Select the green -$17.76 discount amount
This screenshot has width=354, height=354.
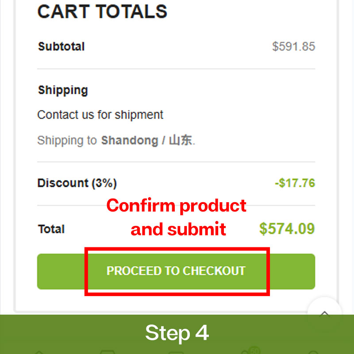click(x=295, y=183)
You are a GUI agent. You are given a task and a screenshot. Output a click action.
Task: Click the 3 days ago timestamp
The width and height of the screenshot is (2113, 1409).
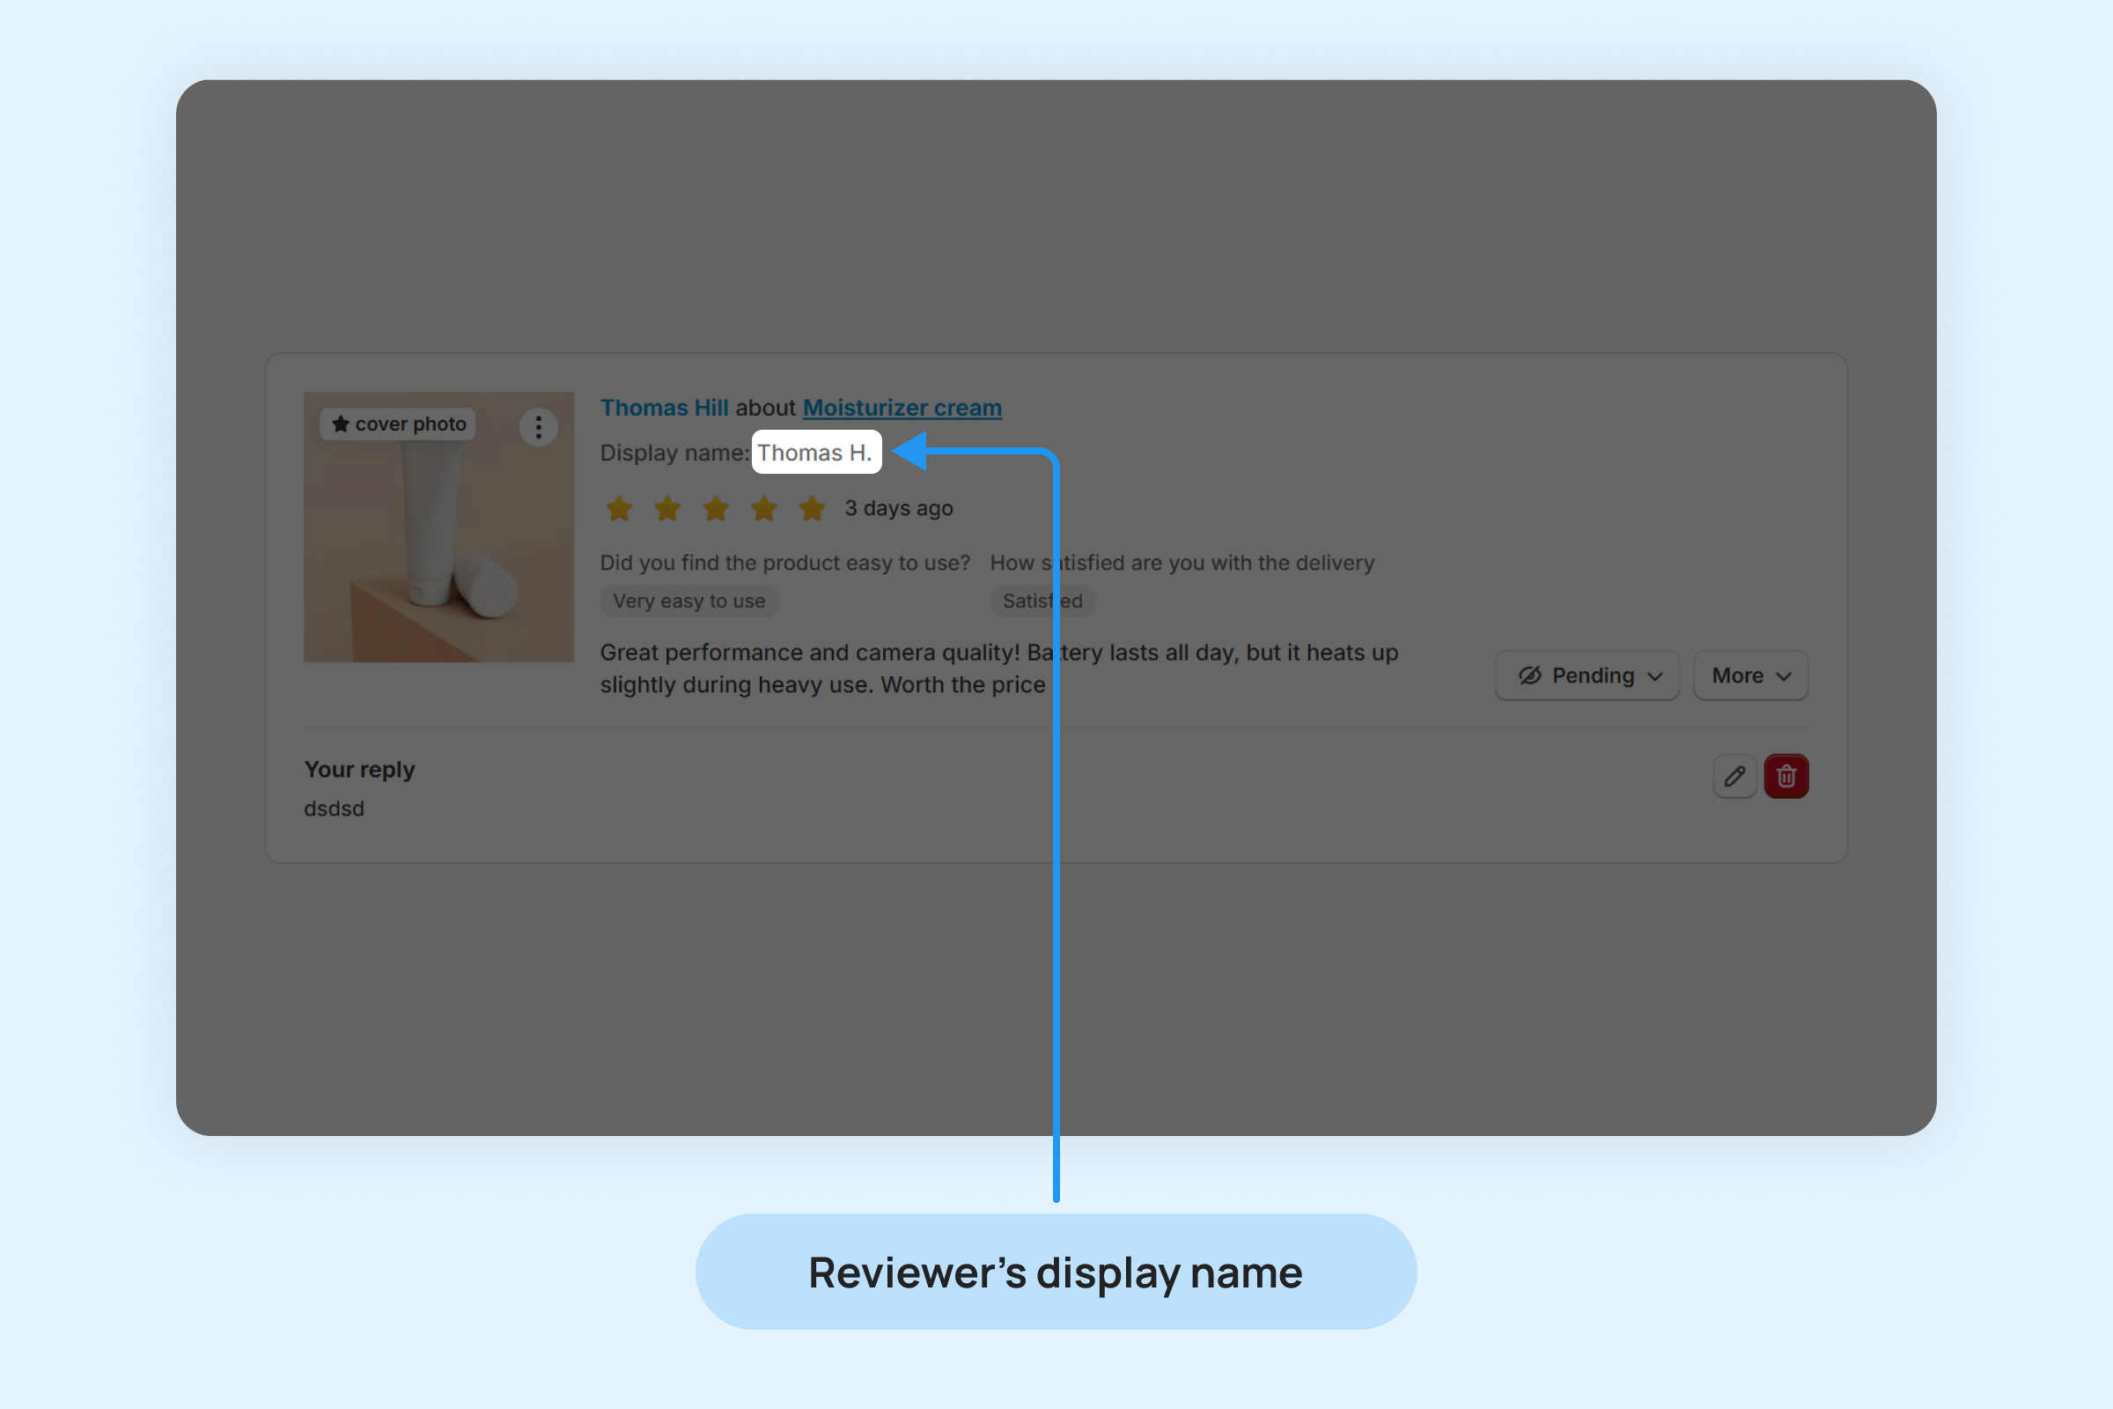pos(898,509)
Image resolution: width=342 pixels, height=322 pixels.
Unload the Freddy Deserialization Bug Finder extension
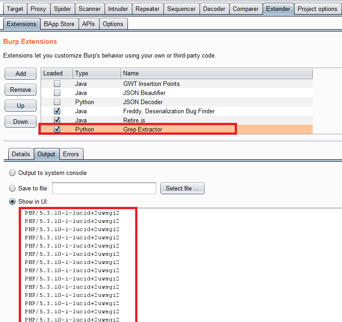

========

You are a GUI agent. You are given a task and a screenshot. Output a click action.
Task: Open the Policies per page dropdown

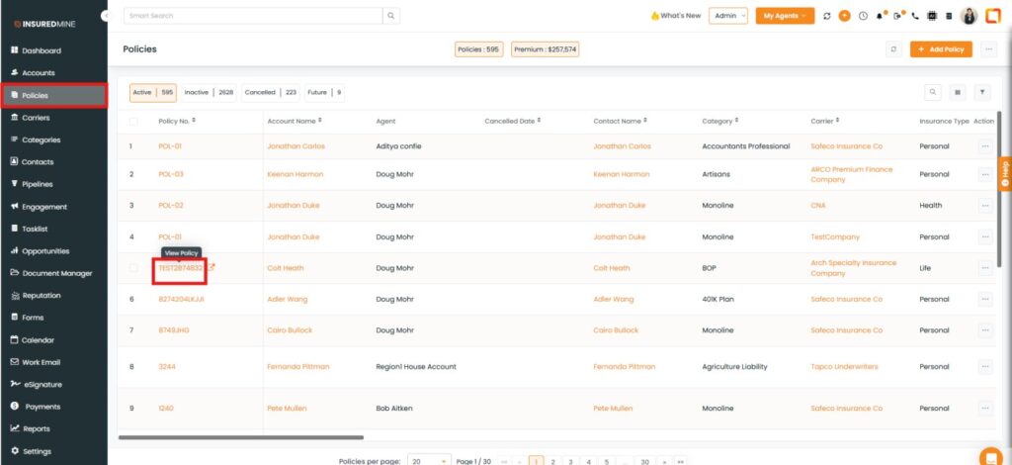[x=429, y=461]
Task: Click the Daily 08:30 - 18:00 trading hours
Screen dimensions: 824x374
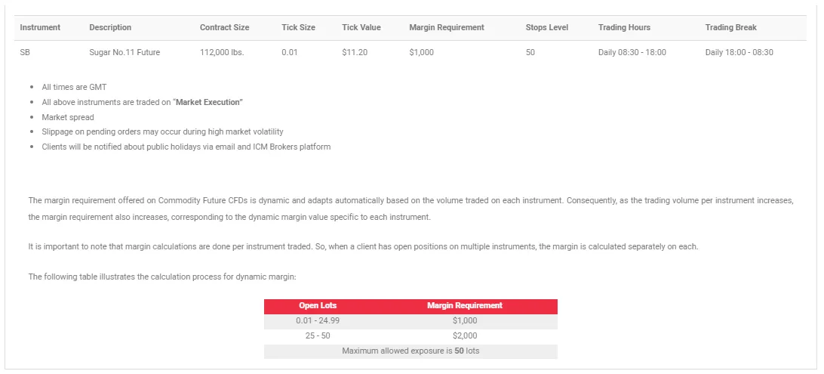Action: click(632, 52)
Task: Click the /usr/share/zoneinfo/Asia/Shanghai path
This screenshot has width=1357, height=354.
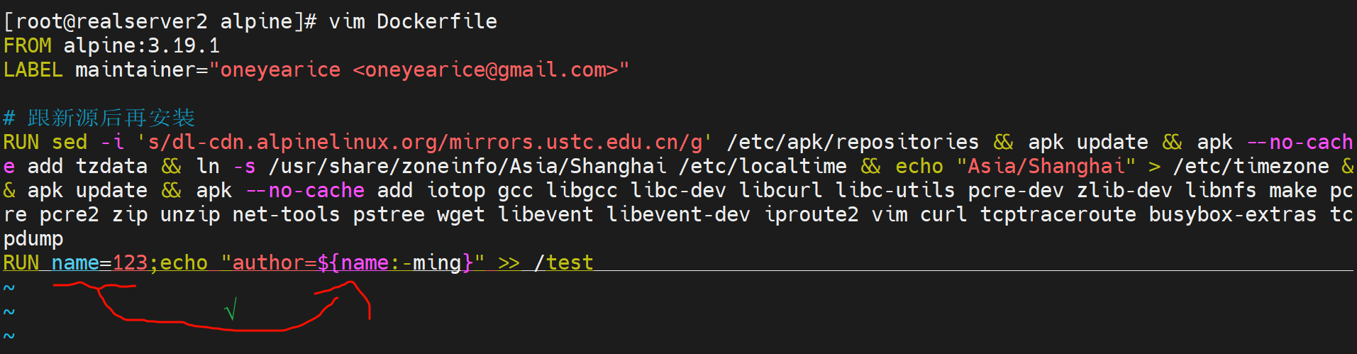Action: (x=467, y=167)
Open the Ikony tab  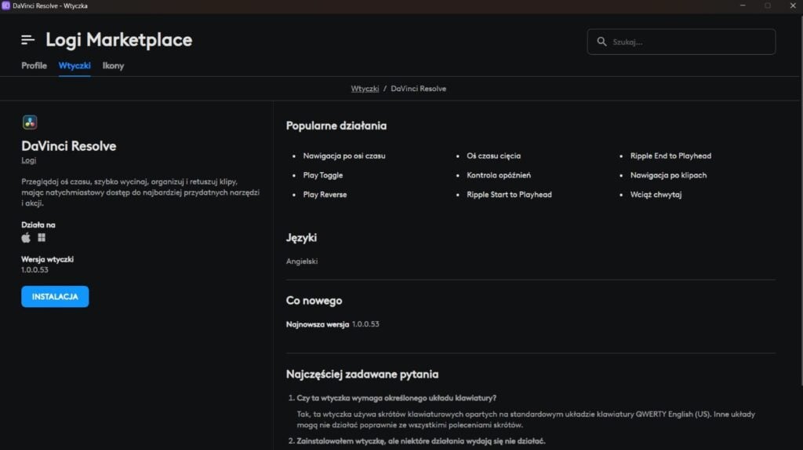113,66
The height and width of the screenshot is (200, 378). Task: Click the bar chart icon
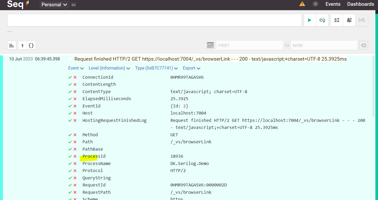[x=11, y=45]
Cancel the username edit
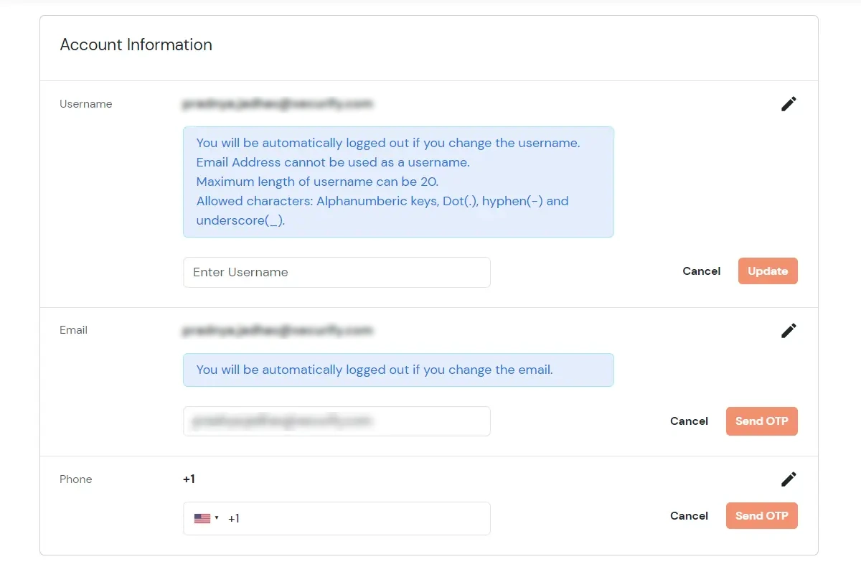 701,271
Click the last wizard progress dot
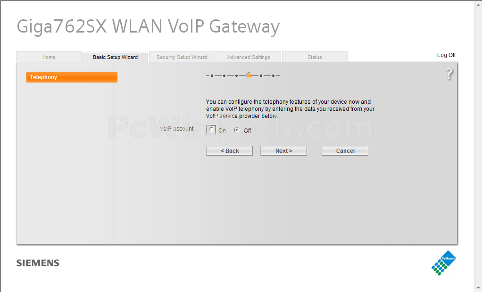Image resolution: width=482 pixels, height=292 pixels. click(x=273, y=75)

========

Arrange the entries in the part that opens with the line containing "Cancel the username edit" and closes with the line containing "Image resolution: width=482" as a two-column CSV headed instruction and answer. Give one row per entry, put each field in quotes with its line breaks turned into spaces, and leave the pictures out.

Final result:
instruction,answer
"Cancel the username edit","701,271"
"Click the last wizard progress dot","Image resolution: width=482 pixels, height=292 pixels. click(x=273, y=75)"